— START Text excerpt —

# Latest project



## edison auto (Nov 13, 2015)

Grandson turns 1 on July 30. Made him his first chair out of oak


----------



## honesttjohn (Feb 17, 2015)

Cool, Mark!! How bout some details.

HJ


----------



## Stick486 (Jan 4, 2013)

most excellent Mark...


----------



## Shop guy (Nov 22, 2012)

Nice.


----------



## RainMan 2.0 (May 6, 2014)

Very nice work . Looks very solid


----------



## DesertRatTom (Jul 3, 2012)

That is a nice little chair. Very stable since 1 year olds aren't. It can serve later as a footstool.


----------



## JFPNCM (Dec 13, 2009)

Excellent piece.


----------



## hawkeye10 (Jul 28, 2015)

I like it Mark. I don't think he will tear that up.


----------



## chuckgray (Aug 2, 2015)

Real fine work. Your grandson will enjoy it for years to come.


----------



## bryansong (Mar 4, 2015)

Where's the seat belt?




Just kidding, it looks great. I've got a 1 year old grand daughter and we (wife and I) gave her a little rocker for Christmas. (no seat belt)


----------



## edison auto (Nov 13, 2015)

Seat is 10 inches square. Floor to top is 16 inches and seat is 8 inches from the floor. 6.5 inches between seat back rails. Used loose tenons for name plate. Pocket screws for rails under seat which is quicker than cutting tenons. stained in expresso
Mark


----------



## highway (Aug 19, 2007)

Looks like it will last and he will get much use with it... great


----------



## repabst (Aug 16, 2016)

Good job!


----------

— END Text excerpt —
— START Entries shown —

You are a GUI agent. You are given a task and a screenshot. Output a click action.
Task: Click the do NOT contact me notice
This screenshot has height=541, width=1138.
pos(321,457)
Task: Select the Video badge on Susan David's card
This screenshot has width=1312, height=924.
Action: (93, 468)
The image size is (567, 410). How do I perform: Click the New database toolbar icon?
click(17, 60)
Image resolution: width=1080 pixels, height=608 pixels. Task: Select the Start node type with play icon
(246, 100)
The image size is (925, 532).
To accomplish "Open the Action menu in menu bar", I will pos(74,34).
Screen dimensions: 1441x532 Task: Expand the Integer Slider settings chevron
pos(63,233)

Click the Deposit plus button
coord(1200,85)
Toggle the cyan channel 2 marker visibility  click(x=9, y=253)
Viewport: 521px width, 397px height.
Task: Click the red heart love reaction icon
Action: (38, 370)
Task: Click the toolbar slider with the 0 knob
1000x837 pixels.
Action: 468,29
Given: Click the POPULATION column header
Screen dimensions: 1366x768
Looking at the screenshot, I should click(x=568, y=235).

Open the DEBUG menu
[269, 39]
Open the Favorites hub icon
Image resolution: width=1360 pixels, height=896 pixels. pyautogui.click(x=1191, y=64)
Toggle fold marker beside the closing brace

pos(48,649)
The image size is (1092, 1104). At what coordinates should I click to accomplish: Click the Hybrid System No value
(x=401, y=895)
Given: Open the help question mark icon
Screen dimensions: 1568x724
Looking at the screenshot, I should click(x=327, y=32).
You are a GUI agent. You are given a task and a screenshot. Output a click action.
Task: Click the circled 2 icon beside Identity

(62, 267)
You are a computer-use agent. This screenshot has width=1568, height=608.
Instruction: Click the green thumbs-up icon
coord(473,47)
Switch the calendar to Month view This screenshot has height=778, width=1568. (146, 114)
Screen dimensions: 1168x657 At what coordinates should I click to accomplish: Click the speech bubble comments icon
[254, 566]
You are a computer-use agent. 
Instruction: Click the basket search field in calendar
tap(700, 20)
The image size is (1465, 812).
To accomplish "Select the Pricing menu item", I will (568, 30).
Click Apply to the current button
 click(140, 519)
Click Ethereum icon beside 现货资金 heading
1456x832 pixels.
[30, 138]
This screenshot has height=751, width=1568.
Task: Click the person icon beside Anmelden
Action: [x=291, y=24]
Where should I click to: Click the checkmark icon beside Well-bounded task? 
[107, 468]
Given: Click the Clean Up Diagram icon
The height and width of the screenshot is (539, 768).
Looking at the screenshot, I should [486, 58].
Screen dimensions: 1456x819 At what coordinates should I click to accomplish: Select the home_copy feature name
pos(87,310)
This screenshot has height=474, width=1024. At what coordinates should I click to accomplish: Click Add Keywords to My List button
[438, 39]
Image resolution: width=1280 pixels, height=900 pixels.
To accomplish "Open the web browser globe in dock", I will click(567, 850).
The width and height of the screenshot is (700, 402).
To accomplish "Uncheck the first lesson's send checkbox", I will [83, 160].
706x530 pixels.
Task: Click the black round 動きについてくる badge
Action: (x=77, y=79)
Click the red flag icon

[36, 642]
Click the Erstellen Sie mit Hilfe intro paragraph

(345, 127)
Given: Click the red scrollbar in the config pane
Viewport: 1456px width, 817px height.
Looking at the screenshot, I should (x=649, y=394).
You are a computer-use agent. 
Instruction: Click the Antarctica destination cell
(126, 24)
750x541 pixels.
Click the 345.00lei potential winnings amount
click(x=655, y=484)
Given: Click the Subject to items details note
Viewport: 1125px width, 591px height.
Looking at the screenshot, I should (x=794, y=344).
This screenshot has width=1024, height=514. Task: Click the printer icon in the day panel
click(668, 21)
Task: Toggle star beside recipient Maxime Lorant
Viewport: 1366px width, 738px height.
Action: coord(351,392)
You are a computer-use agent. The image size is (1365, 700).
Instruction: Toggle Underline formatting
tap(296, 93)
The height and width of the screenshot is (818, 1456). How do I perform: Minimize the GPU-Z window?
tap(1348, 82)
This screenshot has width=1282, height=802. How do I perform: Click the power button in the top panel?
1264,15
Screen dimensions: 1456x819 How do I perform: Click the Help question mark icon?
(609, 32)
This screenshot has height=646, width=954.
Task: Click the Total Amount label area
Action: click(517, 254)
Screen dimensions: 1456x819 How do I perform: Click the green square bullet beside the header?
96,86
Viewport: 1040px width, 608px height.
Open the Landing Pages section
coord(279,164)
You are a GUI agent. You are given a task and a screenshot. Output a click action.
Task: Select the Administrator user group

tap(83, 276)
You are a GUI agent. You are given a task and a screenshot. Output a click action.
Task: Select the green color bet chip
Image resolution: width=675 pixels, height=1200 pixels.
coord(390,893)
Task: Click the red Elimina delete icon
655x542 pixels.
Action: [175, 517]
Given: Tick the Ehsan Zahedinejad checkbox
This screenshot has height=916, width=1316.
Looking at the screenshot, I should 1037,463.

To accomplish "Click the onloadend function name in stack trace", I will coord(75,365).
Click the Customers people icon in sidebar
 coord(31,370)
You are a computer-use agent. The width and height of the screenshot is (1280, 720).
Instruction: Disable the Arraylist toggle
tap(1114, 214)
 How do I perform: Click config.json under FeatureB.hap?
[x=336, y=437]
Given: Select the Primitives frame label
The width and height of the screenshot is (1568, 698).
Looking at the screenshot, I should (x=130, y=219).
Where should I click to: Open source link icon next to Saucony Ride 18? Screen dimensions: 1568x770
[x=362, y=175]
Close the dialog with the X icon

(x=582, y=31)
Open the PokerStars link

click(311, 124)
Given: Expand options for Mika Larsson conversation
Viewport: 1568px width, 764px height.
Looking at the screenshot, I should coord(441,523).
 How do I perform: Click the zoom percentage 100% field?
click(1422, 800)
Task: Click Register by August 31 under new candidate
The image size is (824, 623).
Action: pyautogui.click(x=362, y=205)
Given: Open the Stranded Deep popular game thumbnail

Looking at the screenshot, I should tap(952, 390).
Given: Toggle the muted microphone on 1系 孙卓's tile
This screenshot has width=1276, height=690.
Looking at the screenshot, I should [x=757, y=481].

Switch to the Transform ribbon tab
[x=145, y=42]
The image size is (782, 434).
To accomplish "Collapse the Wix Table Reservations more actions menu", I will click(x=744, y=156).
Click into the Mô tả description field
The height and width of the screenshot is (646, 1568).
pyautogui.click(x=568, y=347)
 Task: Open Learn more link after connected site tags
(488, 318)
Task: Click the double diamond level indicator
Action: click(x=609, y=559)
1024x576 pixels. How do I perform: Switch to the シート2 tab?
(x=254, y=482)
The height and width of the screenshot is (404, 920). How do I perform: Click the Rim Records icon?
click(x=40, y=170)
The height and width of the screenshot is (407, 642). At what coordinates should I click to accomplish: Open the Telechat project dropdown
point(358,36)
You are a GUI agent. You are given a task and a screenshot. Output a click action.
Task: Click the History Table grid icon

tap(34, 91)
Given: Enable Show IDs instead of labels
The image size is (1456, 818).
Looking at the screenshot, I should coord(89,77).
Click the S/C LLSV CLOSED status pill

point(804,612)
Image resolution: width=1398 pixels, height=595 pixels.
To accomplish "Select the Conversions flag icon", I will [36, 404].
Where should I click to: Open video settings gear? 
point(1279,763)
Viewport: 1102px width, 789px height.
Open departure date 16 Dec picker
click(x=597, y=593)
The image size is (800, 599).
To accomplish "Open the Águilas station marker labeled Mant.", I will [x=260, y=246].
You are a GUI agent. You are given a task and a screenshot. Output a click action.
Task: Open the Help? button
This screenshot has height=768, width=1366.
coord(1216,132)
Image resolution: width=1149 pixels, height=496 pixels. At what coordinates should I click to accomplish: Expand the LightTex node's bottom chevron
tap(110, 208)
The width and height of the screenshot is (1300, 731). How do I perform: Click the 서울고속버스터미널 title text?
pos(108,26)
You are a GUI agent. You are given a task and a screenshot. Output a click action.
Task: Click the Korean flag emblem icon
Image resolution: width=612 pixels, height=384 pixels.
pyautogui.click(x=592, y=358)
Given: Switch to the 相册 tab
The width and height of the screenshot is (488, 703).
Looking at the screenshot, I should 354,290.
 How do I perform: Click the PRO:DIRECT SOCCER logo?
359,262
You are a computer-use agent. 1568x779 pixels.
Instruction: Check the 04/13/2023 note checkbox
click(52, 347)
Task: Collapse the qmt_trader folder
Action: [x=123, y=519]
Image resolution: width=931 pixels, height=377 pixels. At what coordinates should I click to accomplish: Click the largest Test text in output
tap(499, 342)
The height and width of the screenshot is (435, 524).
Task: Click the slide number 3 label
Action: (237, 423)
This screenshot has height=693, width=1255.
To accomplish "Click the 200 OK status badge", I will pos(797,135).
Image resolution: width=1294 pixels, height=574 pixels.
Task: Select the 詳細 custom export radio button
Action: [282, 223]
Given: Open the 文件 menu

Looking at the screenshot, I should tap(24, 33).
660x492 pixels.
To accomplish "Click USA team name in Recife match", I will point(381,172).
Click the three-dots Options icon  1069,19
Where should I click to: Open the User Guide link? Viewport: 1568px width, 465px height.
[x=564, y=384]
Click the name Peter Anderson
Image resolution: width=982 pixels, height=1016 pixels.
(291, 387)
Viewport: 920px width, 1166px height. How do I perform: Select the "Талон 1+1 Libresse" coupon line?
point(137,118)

— END Entries shown —

Your tasks »
A. Rewrite the forum thread starting at "## RainMan 2.0" and ending at "as a footstool.", replacing "stable" with "sturdy".
B. Set down the rows exactly, starting at the line that contains "How do I perform: Click config.json" and ending at the line that contains "will [36, 404].", with both of those lines included.

Replies »
A.
## RainMan 2.0 (May 6, 2014)

Very nice work . Looks very solid


----------



## DesertRatTom (Jul 3, 2012)

That is a nice little chair. Very sturdy since 1 year olds aren't. It can serve later as a footstool.

B.
 How do I perform: Click config.json under FeatureB.hap?
[x=336, y=437]
Given: Select the Primitives frame label
The width and height of the screenshot is (1568, 698).
Looking at the screenshot, I should (x=130, y=219).
Where should I click to: Open source link icon next to Saucony Ride 18? Screen dimensions: 1568x770
[x=362, y=175]
Close the dialog with the X icon

(x=582, y=31)
Open the PokerStars link

click(311, 124)
Given: Expand options for Mika Larsson conversation
Viewport: 1568px width, 764px height.
Looking at the screenshot, I should coord(441,523).
 How do I perform: Click the zoom percentage 100% field?
click(1422, 800)
Task: Click Register by August 31 under new candidate
The image size is (824, 623).
Action: pyautogui.click(x=362, y=205)
Given: Open the Stranded Deep popular game thumbnail

Looking at the screenshot, I should tap(952, 390).
Given: Toggle the muted microphone on 1系 孙卓's tile
This screenshot has width=1276, height=690.
Looking at the screenshot, I should [x=757, y=481].

Switch to the Transform ribbon tab
[x=145, y=42]
The image size is (782, 434).
To accomplish "Collapse the Wix Table Reservations more actions menu", I will click(x=744, y=156).
Click into the Mô tả description field
The height and width of the screenshot is (646, 1568).
pyautogui.click(x=568, y=347)
 Task: Open Learn more link after connected site tags
(488, 318)
Task: Click the double diamond level indicator
Action: click(x=609, y=559)
1024x576 pixels. How do I perform: Switch to the シート2 tab?
(x=254, y=482)
The height and width of the screenshot is (404, 920). How do I perform: Click the Rim Records icon?
click(x=40, y=170)
The height and width of the screenshot is (407, 642). At what coordinates should I click to accomplish: Open the Telechat project dropdown
point(358,36)
You are a GUI agent. You are given a task and a screenshot. Output a click action.
Task: Click the History Table grid icon

tap(34, 91)
Given: Enable Show IDs instead of labels
The image size is (1456, 818).
Looking at the screenshot, I should coord(89,77).
Click the S/C LLSV CLOSED status pill

point(804,612)
Image resolution: width=1398 pixels, height=595 pixels.
To accomplish "Select the Conversions flag icon", I will [36, 404].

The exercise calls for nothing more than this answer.